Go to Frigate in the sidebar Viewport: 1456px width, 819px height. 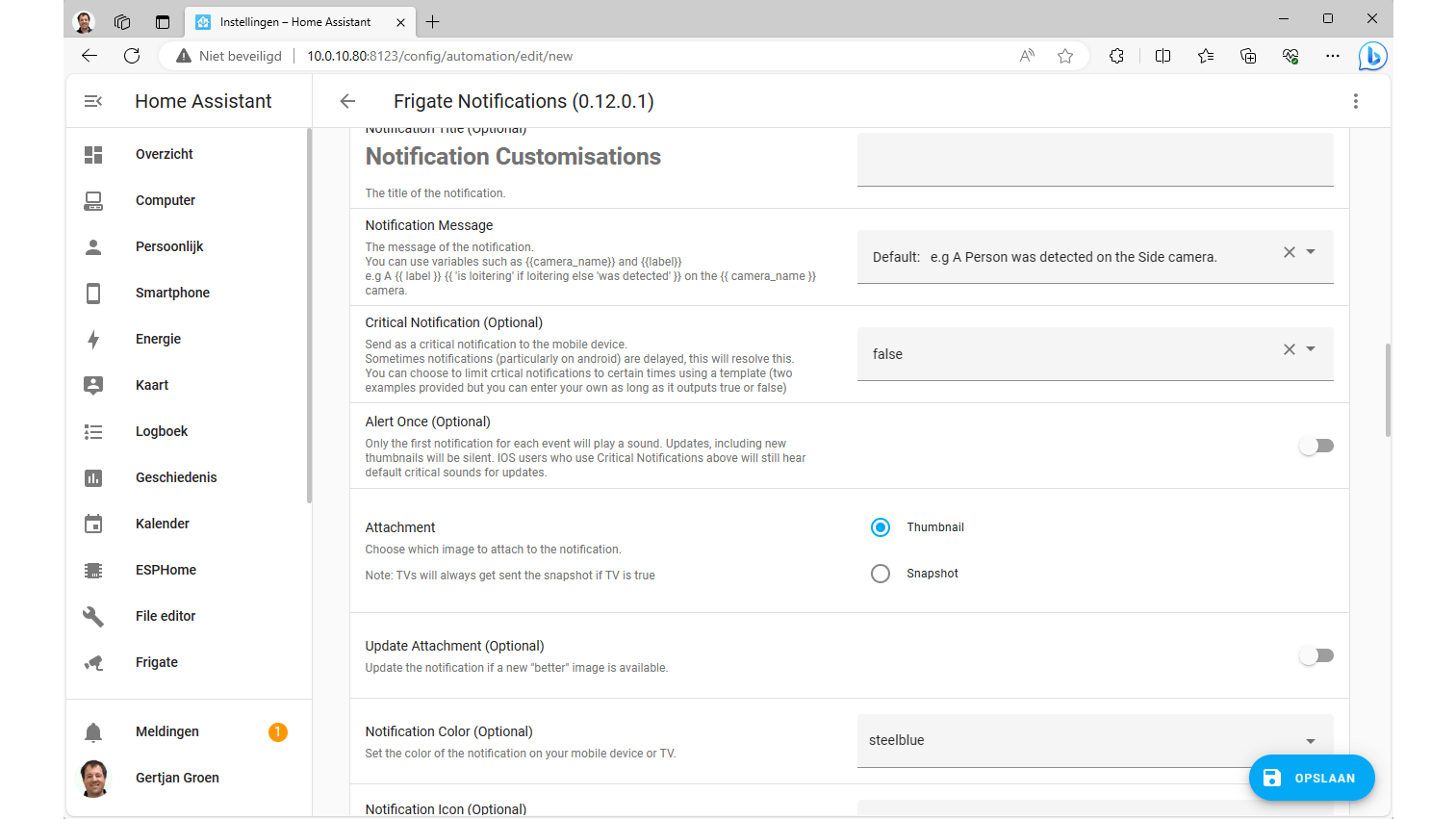[157, 662]
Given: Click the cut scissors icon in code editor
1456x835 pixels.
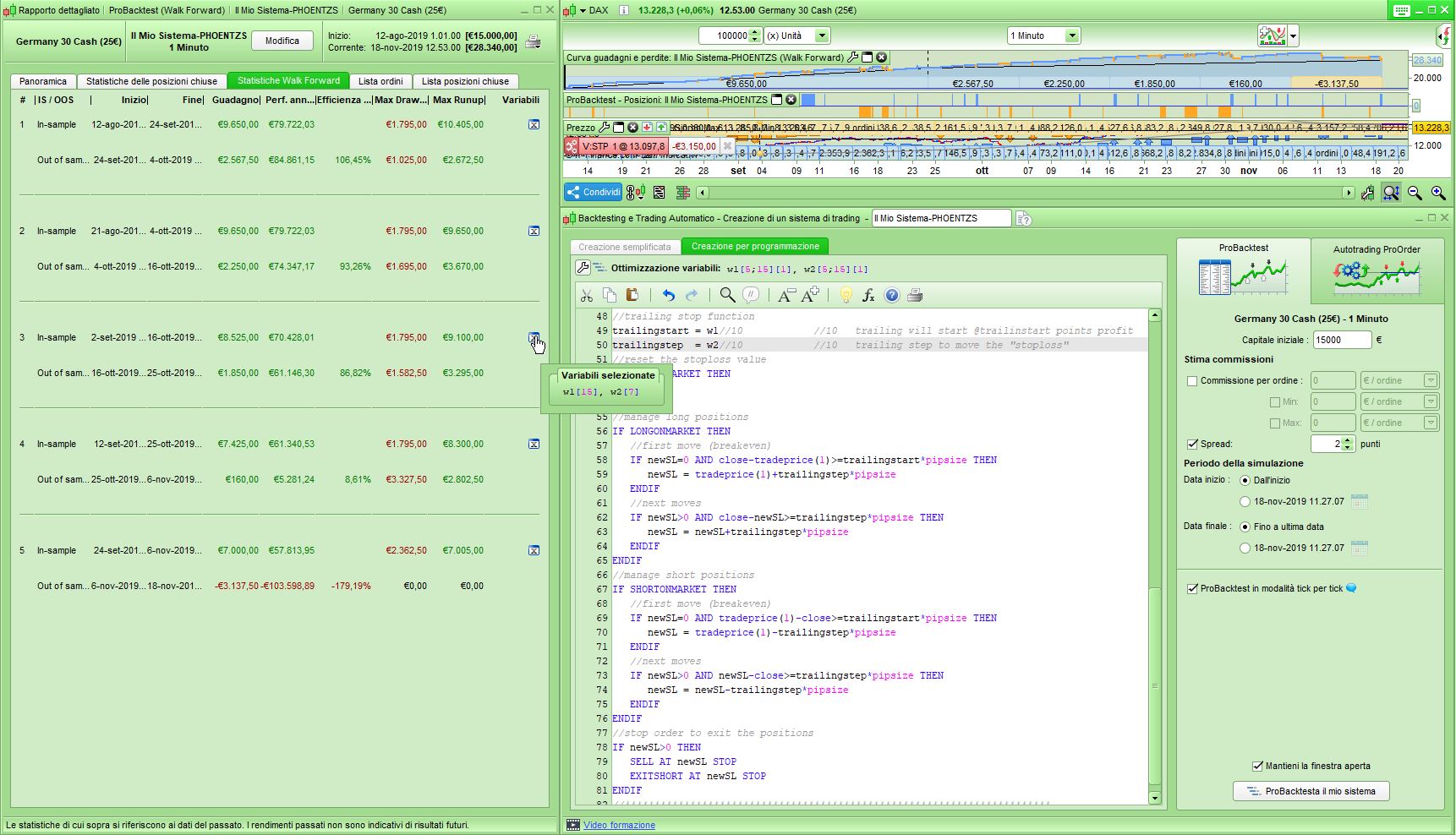Looking at the screenshot, I should (x=586, y=295).
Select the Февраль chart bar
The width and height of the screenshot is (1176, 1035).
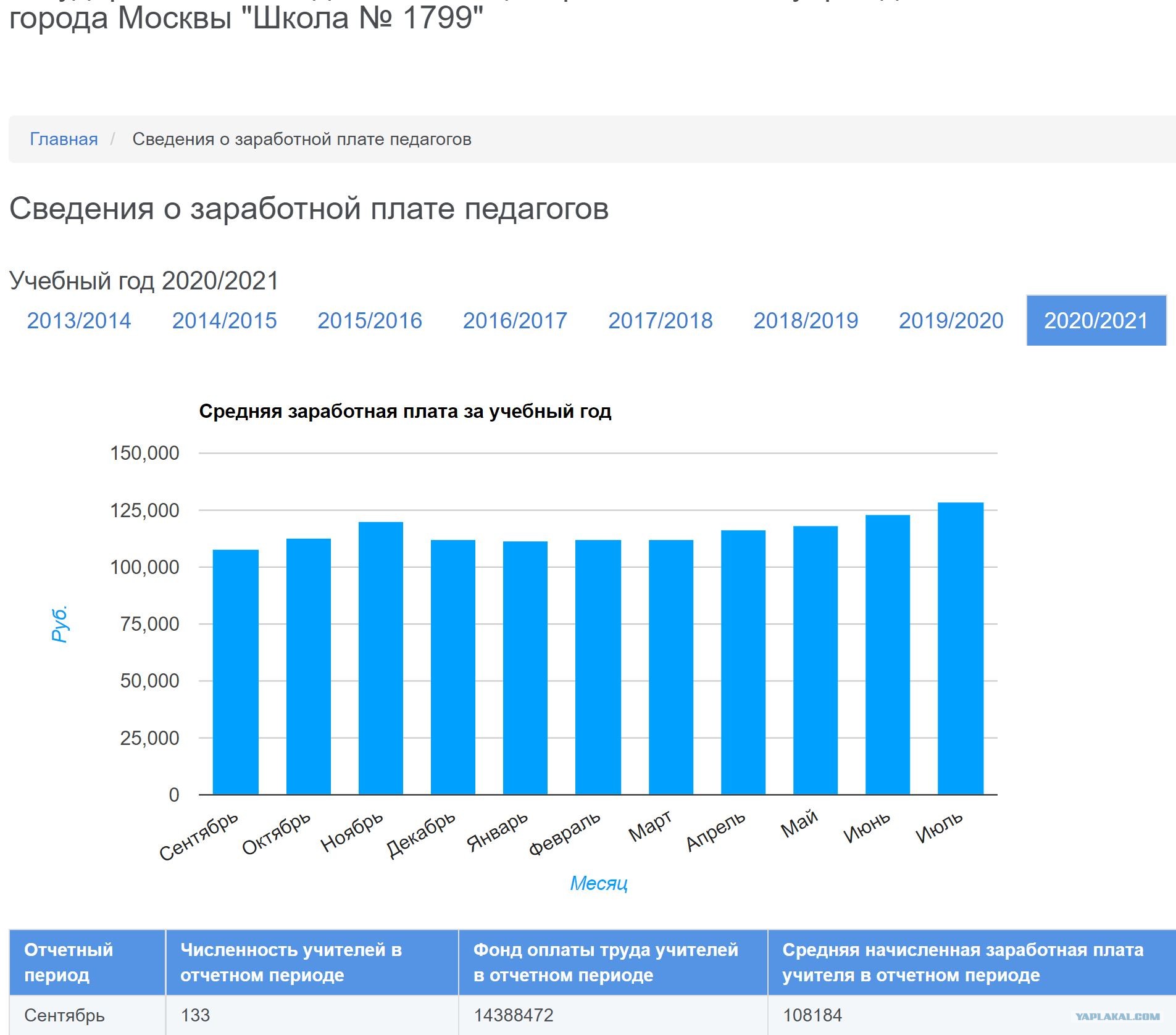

______

- _What is required_
Hand back exactly the lines from the one with "Given: Click the" through the last line of the data above, both ends included, with every picture left out.

- _Your response_
Given: Click the cut scissors icon in code editor
1456x835 pixels.
Looking at the screenshot, I should (x=586, y=295).
Select the Февраль chart bar
The width and height of the screenshot is (1176, 1035).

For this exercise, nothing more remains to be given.